Internet Archive Scholar: Search Millions of Research Papers (opens in new tab)

(blog.archive.org)

342 pointsbnewbold5y ago47 comments

47 comments

30 comments · 14 top-level

marcodiego5y ago· 5 in thread

The internet archive is becoming an alternative good internet. It has a web archive, film archive, software archive, media archive... and now research papers archive. That is the internet as a giant library as we dreamed in early 90's.

Black1015y ago

Way too centralized (Centranet?), but it is very nice for now. It's a bit like the library of Alexandria, so it could change/disappear at any time.

cookiengineer5y ago

> It's a bit like the library of Alexandria, so it could change/disappear at any time.

The irony here is that the only second full copy of the Internet Archive is actually hosted at the library of Alexandria.

Source: Digital Amnesia Documentary [1]

[1] https://www.youtube.com/watch?v=NdZxI3nFVJs

dbrereton5y ago

I'm sure they'd be willing to decentralize it if there was a good way to do that. Maybe this can be done with something like IPFS [0].

[0] https://ipfs.io/

4 more replies

phendrenad25y ago

Exactly. I encourage everyone to become a digital hoarder yourself. See a cool blog post? Assume it will be GONE in 5-10 years. So make a backup PDF copy, and throw it in dropbox. In 5-10 years if you re-encounter that page, and the internet archive is missing the page, you'll be delighted to find it in your own archive, and you can be the one who restores that information to the world.

puddingnomeat5y ago

Is it easy to have a local copy?

bnewboldOP5y ago· 3 in thread

This service was hinted at back in September, but is now formally announced and live at https://scholar.archive.org

Related previous post: https://news.ycombinator.com/item?id=24485444

Much of the catalog functionality can be accessed from the fatcat.wiki API (https://api.fatcat.wiki/redoc). Scholar adds a search index over the body content of papers, and we are still thinking through how to make this available through a public API without slowing down query latency even more.

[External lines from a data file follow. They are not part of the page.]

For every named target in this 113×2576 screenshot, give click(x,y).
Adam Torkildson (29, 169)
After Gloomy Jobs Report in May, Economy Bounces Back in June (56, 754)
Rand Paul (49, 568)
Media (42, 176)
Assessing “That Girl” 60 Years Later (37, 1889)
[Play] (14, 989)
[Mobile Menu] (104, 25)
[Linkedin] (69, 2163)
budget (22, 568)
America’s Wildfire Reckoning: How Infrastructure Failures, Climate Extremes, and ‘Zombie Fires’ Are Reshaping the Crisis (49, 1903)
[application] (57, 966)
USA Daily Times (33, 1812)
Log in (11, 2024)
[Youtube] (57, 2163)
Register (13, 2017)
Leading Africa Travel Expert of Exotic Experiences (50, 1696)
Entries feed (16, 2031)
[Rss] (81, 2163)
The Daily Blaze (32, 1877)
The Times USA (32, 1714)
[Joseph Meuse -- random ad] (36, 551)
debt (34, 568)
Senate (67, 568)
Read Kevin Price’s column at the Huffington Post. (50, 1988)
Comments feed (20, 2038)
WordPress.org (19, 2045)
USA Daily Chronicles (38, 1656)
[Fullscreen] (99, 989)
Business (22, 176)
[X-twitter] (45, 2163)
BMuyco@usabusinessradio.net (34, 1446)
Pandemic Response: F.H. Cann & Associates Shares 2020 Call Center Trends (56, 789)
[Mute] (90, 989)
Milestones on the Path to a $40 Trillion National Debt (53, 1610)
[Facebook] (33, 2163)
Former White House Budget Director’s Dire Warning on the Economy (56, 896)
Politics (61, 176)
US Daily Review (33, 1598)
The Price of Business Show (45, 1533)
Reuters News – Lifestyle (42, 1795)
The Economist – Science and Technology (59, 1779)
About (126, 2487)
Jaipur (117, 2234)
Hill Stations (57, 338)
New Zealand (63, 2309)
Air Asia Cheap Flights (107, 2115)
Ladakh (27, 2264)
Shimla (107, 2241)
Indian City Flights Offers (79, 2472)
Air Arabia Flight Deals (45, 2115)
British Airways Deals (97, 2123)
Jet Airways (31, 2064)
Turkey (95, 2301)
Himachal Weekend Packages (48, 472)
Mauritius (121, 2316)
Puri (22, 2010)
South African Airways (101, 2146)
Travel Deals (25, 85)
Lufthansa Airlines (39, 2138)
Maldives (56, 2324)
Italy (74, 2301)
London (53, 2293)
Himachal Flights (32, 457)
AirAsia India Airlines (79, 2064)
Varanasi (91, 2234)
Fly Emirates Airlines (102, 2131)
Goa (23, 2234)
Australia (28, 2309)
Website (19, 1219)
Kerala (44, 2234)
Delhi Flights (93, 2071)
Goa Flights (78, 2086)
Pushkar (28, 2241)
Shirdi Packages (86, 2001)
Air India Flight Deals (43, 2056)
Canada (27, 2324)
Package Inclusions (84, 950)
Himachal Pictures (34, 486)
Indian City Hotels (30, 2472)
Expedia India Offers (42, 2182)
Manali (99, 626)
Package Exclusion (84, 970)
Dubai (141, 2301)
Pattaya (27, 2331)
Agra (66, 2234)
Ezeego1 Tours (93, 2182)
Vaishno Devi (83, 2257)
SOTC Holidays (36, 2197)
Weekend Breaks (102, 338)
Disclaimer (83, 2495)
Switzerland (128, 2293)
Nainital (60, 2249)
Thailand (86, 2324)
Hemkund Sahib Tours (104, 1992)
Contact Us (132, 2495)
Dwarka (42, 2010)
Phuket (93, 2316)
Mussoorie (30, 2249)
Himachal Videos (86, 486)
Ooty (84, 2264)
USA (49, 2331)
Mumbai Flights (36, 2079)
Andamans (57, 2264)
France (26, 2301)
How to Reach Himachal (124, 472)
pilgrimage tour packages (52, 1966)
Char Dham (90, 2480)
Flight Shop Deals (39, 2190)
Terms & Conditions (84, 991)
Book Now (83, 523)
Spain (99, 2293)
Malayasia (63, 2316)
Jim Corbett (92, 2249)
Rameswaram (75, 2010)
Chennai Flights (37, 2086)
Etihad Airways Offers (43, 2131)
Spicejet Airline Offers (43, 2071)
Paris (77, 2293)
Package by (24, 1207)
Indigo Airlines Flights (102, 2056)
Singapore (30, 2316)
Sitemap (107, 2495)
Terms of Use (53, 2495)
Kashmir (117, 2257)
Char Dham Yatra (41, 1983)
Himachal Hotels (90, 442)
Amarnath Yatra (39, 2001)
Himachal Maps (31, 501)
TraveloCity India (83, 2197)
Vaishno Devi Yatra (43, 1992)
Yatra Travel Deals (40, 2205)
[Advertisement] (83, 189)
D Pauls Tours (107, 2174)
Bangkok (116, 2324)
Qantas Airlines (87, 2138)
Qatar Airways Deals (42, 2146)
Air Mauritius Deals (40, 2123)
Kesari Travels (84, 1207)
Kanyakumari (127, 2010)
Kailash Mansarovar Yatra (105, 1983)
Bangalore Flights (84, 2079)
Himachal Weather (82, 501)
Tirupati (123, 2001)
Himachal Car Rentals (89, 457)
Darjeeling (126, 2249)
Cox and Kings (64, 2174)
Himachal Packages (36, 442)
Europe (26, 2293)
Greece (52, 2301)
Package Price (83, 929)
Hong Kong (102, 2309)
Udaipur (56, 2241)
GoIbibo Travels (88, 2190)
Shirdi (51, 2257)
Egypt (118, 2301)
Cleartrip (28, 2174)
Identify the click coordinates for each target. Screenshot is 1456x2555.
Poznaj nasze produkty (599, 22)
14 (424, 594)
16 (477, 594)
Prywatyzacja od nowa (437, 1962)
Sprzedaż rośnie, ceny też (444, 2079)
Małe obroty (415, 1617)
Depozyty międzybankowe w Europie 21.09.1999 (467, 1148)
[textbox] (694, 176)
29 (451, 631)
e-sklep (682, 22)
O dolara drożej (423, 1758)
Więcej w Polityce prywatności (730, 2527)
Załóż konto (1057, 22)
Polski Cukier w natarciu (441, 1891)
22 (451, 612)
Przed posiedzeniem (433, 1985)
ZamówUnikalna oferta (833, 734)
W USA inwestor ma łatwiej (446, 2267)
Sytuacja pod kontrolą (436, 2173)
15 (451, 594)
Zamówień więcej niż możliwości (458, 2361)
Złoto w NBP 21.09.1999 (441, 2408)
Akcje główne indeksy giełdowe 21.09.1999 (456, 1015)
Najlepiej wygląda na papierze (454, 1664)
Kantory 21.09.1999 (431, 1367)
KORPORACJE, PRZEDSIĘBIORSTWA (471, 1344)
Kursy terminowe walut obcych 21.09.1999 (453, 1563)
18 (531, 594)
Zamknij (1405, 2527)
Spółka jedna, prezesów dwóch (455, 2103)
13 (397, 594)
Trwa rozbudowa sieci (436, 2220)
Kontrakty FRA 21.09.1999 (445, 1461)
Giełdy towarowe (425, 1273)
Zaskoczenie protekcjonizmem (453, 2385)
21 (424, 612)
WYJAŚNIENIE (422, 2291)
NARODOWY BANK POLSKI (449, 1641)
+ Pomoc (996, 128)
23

Folks here might also be interested in this CLI for interfacing with the catalog and making edits: https://gitlab.com/bnewbold/fatcat-cli

breck5y ago

I absolutely love everything about it (the logo <3).

Super fast. All my test searches returned what I was looking for.

What is your relationship with semantic scholar like?

Any plans to integrate ranking signals like references, etc?

I'm going to double my monthly donation. This is great.

bnewboldOP5y ago

Thank you for the kind words!

We are friendly with Semantic Scholar, and have used their "open corpus" dumps as one of several URL seed lists for crawling in the past. Their search and discovery tech is more sophisticated than ours is likely to be any time soon (https://medium.com/ai2-blog/building-a-better-search-engine-...). We would love to get to the place where groups like AI2, which are primarily research-oriented, could build on an existing open catalog and corpus, and not need to duplicate time crawling, merging catalogs, cleaning metadata, etc. As of today Microsoft Academic (used by Semantic Scholar) might be a better option.

Want to be thoughtful about ranking signals, and are deeply skeptical of journal impact factor, h-index, and most bibliometrics. "Has this been cited more than a handful of times" seems like a reasonable coarse boost. Hope to include more curated signals, like "won a paper prize", "journal in DOAJ and other reviewed indices", etc.

Have been working on a citation graph, keep an eye out for something about that in coming months. One cool thing we hope to do with the citation graph is find "missing works" not yet in the catalog (eg, don't have a DOI, especially for pre-1990 era).

2 more replies

fenrissan5y ago

Today I discovered "Open Access Diamond journals" in a report (https://zenodo.org/record/4558704/files/OADJS-Findings.pdf). These are low-scale peer-reviewed free-to-read free-to-publish non-commercial journals, typically supported by Universities or Goverment agencies. They serve diverse communities and are not predatory journals (they are free after all).

The bad news is only half of them use DOI or embed licenses in the metadata. Are they indexed or archived somewhere?

To my surprise, there are more than 350,000 papers published in OA Diamond journals every year, and most journals publish fewer than 25 articles a year.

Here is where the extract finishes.